One of the most intriguing bond issues in Asia is one that still has not seen the light of day. Papua New Guinea has been considering a US dollar offering for longer than IFR Asia has been in print, but the sovereign debut looks no closer to happening today than it did back then.
The Pacific nation was on the road again in 2016, but its winding path to the bond market began in the late 1990s, when it hired JP Morgan and Warburg Dillon Read to work on its debut. At that point, it was an ongoing dispute with a group of mercenaries that put paid to its capital markets ambitions.
When Prime Minister Sir Julius Chan returned to power in 1994, he attempted to resolve a dispute over the island of Bougainville, where production at a copper mine had been disrupted by revolutionaries. When diplomatic measures failed and Australia and New Zealand refused military support, Chan turned to a private contractor called Sandline International, established by former British army officers Tim Spicer and Simon Mann.
Sandline deployed soldiers to Papua New Guinea in February 1997, but their weapons, including helicopter gunships and small arms, were intercepted en route by the Australian air force and confiscated. By then, news of the plans had spread throughout the newspapers and Chan’s government collapsed, leading to his defeat in a June national election.
The scandal also claimed an assistant director in Jardine Fleming’s capital markets department in Hong Kong, who was fired after he was found to have written cheques to Sandline on behalf of the Papua New Guinea government, IFR reported at the time.
The planned assault may have come to nothing, but Papua New Guinea had agreed to pay Sandline US$36m, with half up front. Chan’s successor, Prime Minister Bill Skate, was unwilling to pay the US$18m, and both parties entered arbitration, with an international tribunal ruling in October 1998 that the government should pay Sandline US$25m, including interest, costs and damages.

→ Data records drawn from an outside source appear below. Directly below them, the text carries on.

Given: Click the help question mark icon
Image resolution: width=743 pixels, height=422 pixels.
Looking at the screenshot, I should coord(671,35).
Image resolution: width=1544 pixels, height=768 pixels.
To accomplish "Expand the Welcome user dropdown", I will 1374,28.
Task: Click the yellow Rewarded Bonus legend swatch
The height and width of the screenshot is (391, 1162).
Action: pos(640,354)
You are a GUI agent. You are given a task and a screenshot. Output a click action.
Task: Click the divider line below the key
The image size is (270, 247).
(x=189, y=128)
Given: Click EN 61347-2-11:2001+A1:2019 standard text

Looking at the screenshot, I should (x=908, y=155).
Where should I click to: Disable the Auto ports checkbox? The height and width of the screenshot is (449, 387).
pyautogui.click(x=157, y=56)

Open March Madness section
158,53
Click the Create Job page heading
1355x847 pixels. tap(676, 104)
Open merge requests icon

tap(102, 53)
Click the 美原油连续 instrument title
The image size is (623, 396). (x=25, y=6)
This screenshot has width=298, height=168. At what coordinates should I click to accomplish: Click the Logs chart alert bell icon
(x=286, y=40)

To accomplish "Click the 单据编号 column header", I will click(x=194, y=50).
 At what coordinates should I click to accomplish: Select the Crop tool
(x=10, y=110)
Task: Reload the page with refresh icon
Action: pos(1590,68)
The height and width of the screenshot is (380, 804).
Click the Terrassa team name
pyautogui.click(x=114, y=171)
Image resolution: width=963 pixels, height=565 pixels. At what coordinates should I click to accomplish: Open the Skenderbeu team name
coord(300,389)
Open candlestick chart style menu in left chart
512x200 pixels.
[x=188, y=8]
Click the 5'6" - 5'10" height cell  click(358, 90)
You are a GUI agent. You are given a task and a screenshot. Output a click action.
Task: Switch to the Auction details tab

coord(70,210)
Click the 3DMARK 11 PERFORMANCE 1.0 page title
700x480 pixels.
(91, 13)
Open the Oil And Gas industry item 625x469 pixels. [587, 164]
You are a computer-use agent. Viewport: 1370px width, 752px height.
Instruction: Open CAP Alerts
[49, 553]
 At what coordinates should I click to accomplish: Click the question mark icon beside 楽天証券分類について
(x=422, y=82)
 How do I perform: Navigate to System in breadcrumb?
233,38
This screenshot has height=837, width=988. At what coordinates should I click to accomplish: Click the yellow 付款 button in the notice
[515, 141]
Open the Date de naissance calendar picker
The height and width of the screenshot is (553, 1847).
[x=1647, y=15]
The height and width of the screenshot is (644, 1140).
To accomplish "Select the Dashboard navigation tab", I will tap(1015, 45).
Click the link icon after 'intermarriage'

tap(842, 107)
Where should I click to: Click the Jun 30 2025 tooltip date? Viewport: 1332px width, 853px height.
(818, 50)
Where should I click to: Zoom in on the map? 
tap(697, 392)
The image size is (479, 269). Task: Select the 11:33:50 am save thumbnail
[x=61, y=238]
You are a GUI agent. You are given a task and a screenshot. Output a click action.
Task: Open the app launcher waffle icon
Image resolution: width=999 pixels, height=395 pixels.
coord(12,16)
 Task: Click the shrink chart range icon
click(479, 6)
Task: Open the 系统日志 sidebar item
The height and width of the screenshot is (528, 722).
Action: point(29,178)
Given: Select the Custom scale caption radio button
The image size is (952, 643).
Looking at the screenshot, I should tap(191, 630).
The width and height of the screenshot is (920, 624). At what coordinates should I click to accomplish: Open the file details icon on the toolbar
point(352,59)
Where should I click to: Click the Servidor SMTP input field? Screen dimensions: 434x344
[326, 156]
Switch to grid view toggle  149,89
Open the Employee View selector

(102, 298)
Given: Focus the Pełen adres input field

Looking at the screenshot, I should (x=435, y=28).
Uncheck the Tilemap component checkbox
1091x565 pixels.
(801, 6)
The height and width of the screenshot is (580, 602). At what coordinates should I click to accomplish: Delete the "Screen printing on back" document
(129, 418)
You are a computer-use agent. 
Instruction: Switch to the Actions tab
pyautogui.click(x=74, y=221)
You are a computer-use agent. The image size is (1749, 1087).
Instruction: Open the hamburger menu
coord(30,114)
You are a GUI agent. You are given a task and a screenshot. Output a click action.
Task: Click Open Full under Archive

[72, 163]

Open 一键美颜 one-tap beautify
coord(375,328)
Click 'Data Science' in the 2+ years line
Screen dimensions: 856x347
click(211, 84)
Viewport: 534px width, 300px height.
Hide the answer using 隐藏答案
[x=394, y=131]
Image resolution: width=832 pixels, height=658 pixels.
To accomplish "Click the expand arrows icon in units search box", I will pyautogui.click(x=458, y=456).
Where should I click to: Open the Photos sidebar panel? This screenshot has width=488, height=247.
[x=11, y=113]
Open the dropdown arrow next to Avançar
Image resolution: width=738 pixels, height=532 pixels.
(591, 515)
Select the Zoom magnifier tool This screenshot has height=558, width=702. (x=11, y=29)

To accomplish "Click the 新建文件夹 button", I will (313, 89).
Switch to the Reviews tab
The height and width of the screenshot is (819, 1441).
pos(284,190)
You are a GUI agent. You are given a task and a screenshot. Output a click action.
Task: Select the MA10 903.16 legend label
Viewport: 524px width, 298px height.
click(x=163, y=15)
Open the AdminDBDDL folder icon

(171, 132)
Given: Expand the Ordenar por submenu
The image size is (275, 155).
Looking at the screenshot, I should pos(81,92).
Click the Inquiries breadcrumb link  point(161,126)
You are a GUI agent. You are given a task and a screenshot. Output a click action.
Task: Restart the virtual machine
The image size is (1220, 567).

The government was still unwilling to pay, claiming that the initial contract was illegal, and Sandline managed to seize US$6m from Papua New Guinea in Belgium, the proceeds of agricultural stabilisation repayments from the European Commission. There was a risk that Sandline might seek to claim the proceeds if the sovereign issued a Eurobond.
In the end, the government agreed not to contest the ruling and paid up after signing an agreement on April 30 1999, allowing it to proceed with investor roadshows the next month. The government, then rated B+ by S&P, formally postponed the deal in July after Skate resigned.
In March 2000, Papua New Guinea turned to the International Monetary Fund, after its international reserves dwindled to US$89m by mid-1999. Following that, there was little sign of an offshore deal being resurrected, although some banks were heard to have pitched a sovereign bond exchangeable into shares of state-controlled oil and gas explorer and developer Oil Search around 2010 onwards.
As the bull market in bonds gathered pace, so too did murmurings that Papua New Guinea might try again. In March 2013 it hired Barclays, BNP Paribas and JP Morgan for a potential US dollar bond, but no deal materialised.
In June 2016, it hit the road again, visiting London, Boston and New York with ANZ, Bank of China, JP Morgan and Societe Generale, but again stopped short of announcing a deal.
Sandline closed in 2004, blaming “the general lack of governmental support for private military companies willing to help end armed conflicts in places like Africa” and Mann was sentenced to 34 years in jail in Equatorial Guinea for trying to stage a coup that was funded by Margaret Thatcher’s son, Mark. Mann was granted a presidential pardon in 2009.